··· EXTRACTED MATERIAL ···

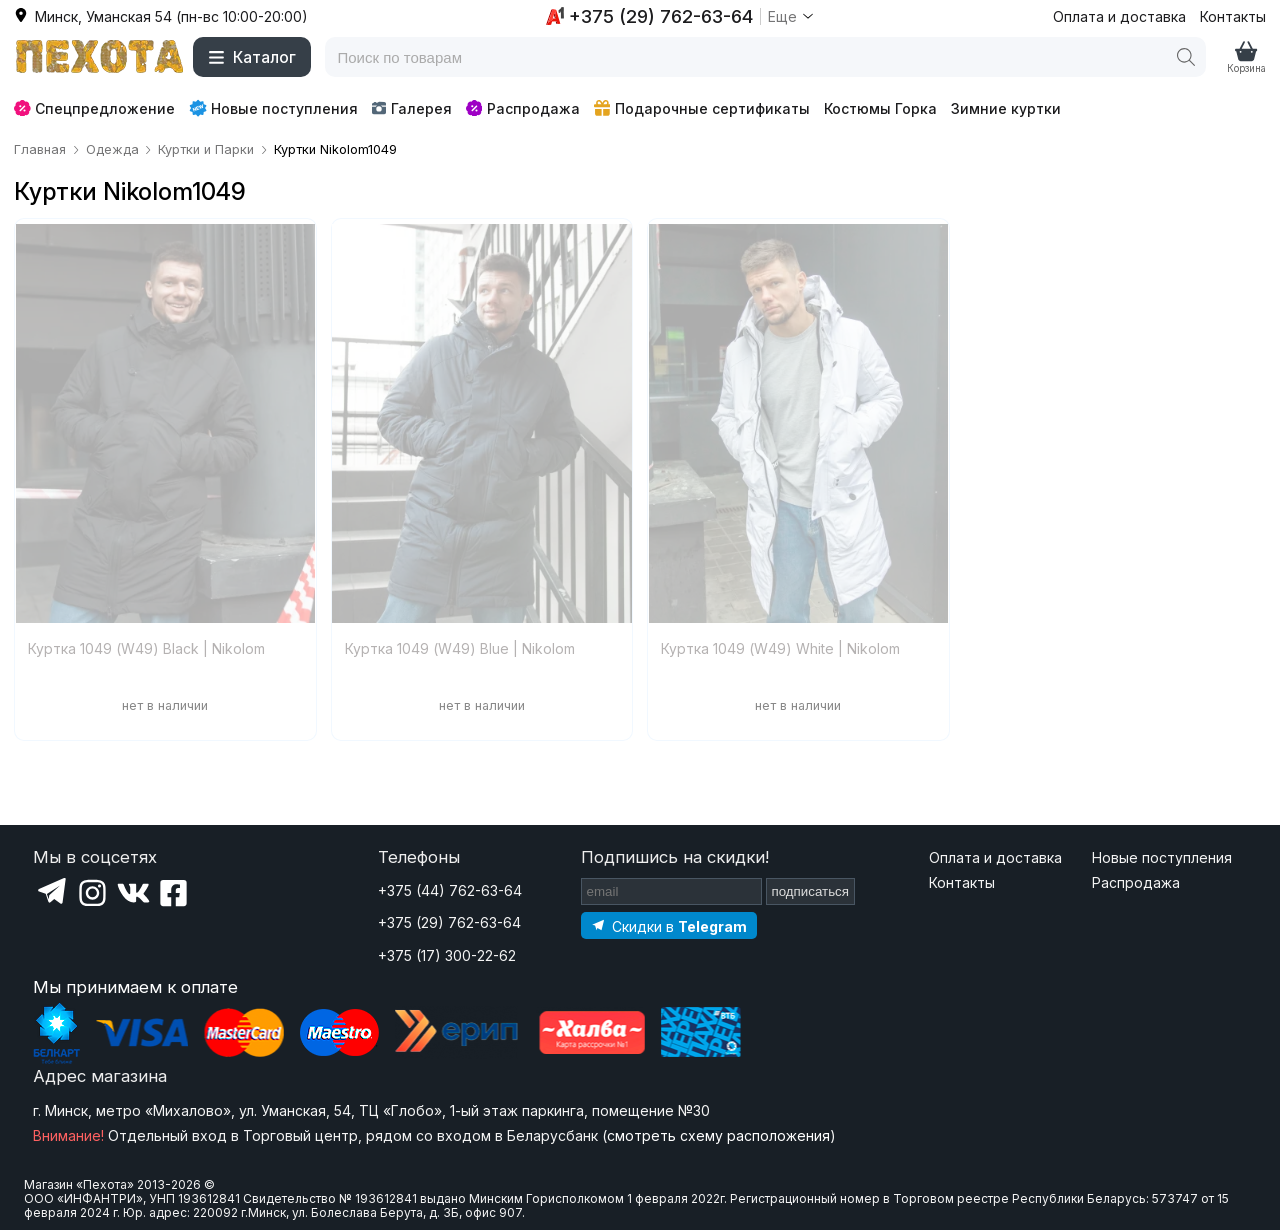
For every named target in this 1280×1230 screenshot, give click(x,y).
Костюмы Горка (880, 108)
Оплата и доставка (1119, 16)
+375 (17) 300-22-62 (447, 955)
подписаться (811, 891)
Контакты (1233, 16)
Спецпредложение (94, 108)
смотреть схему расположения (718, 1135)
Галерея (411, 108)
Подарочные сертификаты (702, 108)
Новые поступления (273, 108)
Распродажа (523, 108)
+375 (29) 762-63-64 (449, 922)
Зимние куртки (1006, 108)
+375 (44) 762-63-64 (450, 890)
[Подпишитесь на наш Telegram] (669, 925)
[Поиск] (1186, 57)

···
··· EXTRACTED MATERIAL ···

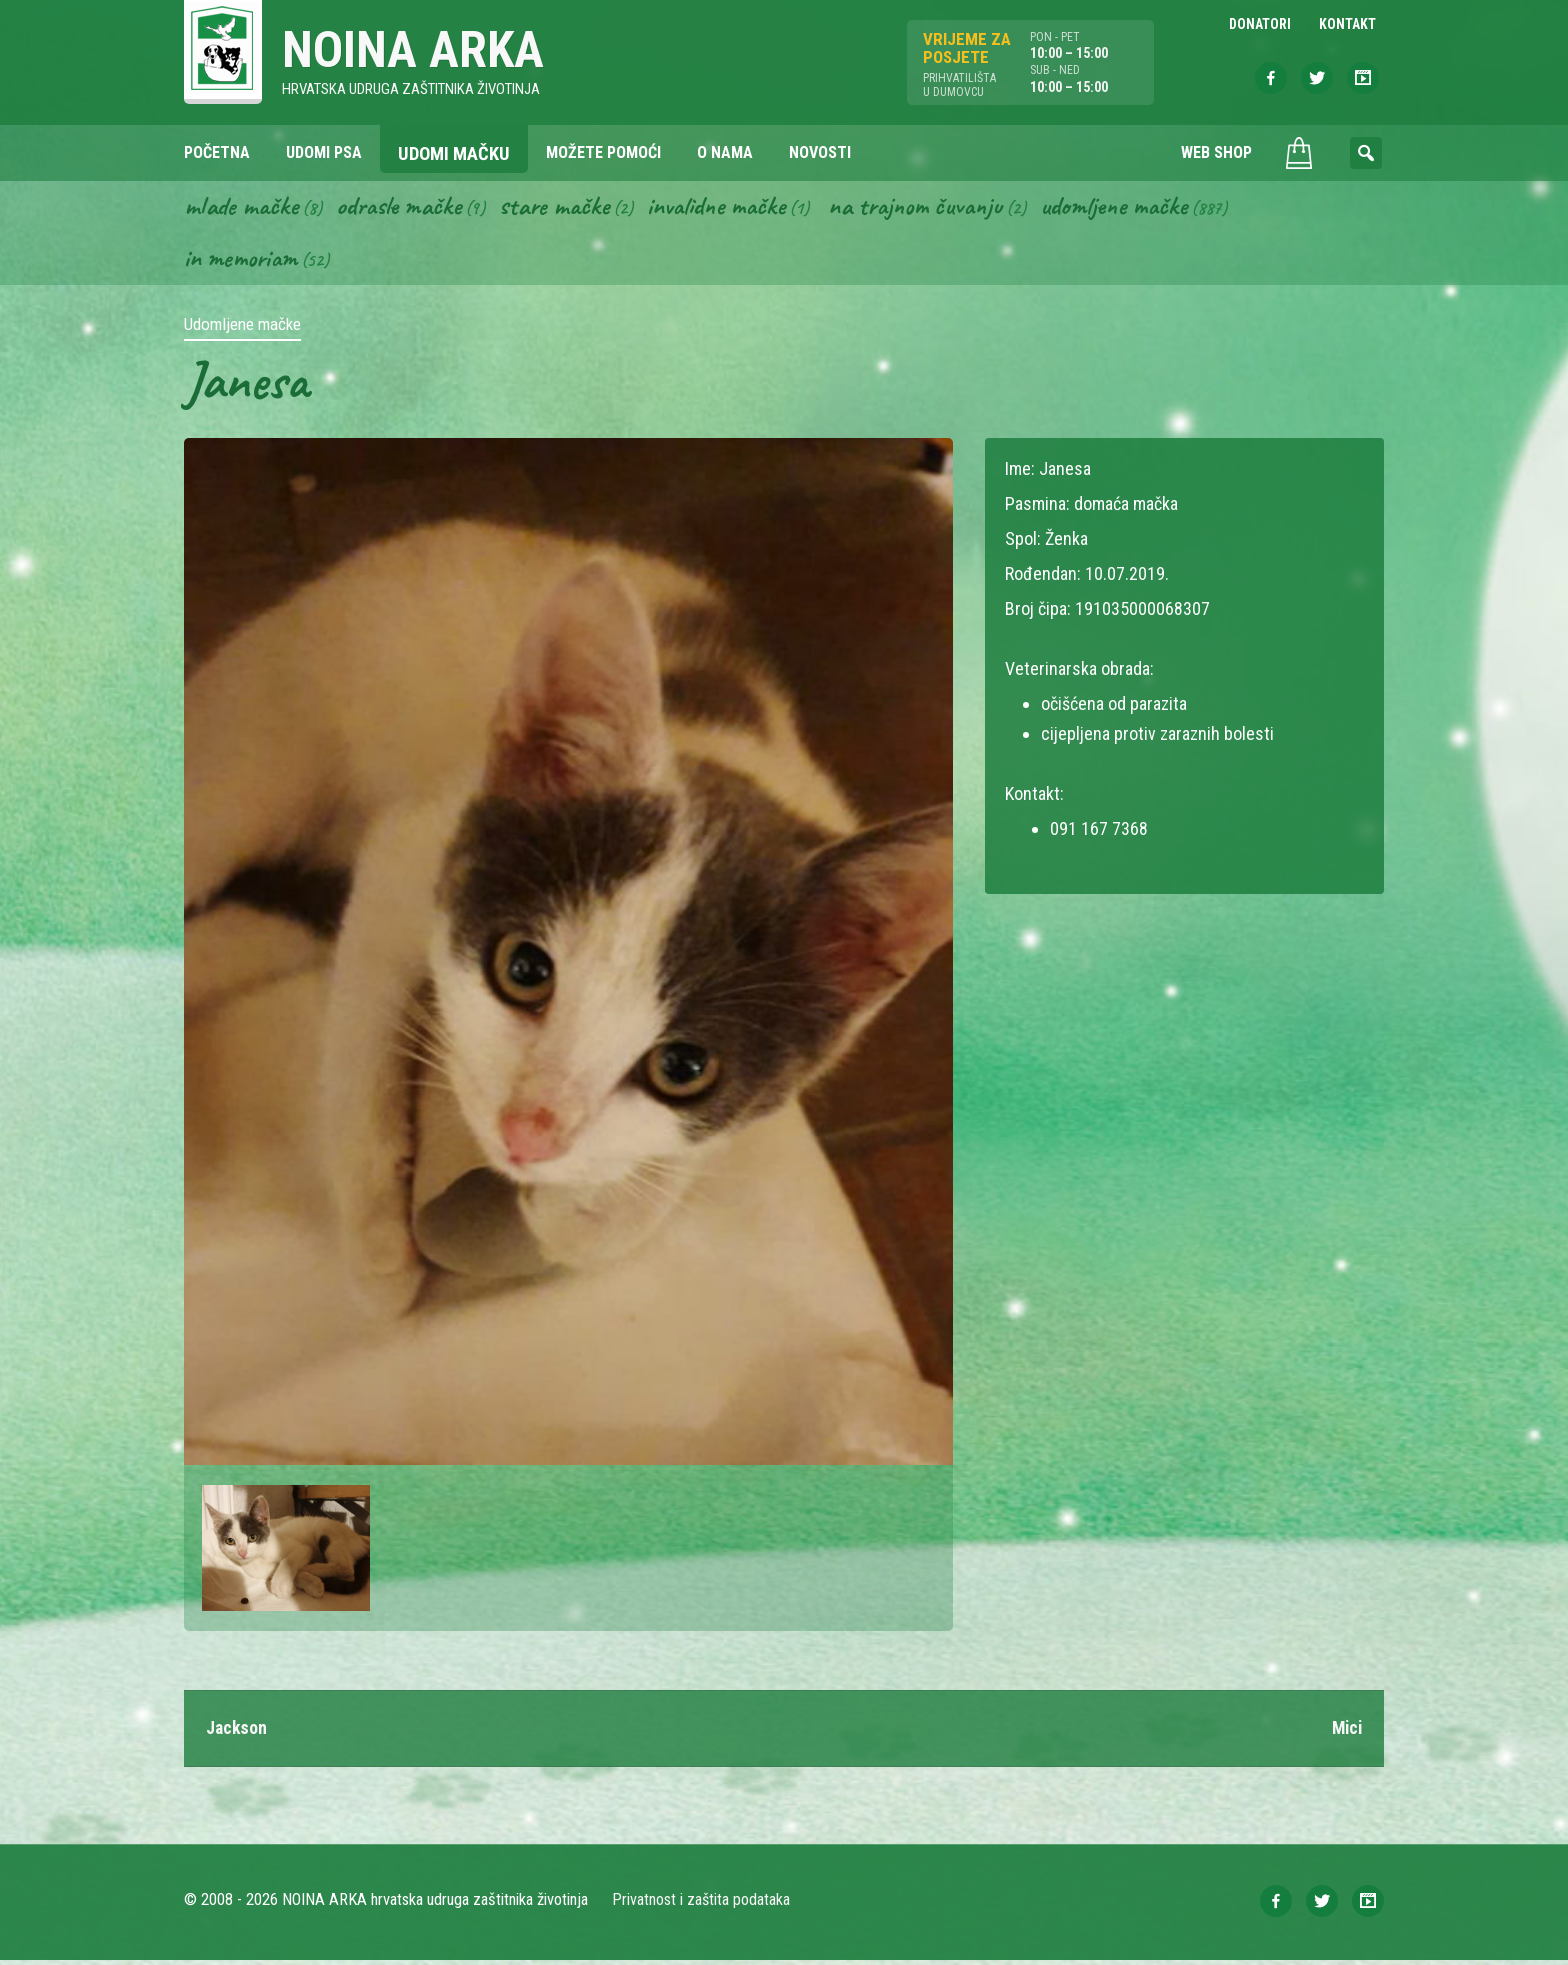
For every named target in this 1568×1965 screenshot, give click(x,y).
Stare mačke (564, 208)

···

YOUR TASK »
Copy out the rows again, unchanged, from the one containing "For every named target in this 1280×1230" down to the one containing "[Подпишитесь на наш Telegram] (669, 925)", with both of those included.

EXERCISE OUTPUT »
For every named target in this 1280×1230 screenshot, give click(x,y).
Костюмы Горка (880, 108)
Оплата и доставка (1119, 16)
+375 (17) 300-22-62 (447, 955)
подписаться (811, 891)
Контакты (1233, 16)
Спецпредложение (94, 108)
смотреть схему расположения (718, 1135)
Галерея (411, 108)
Подарочные сертификаты (702, 108)
Новые поступления (273, 108)
Распродажа (523, 108)
+375 (29) 762-63-64 (449, 922)
Зимние куртки (1006, 108)
+375 (44) 762-63-64 (450, 890)
[Подпишитесь на наш Telegram] (669, 925)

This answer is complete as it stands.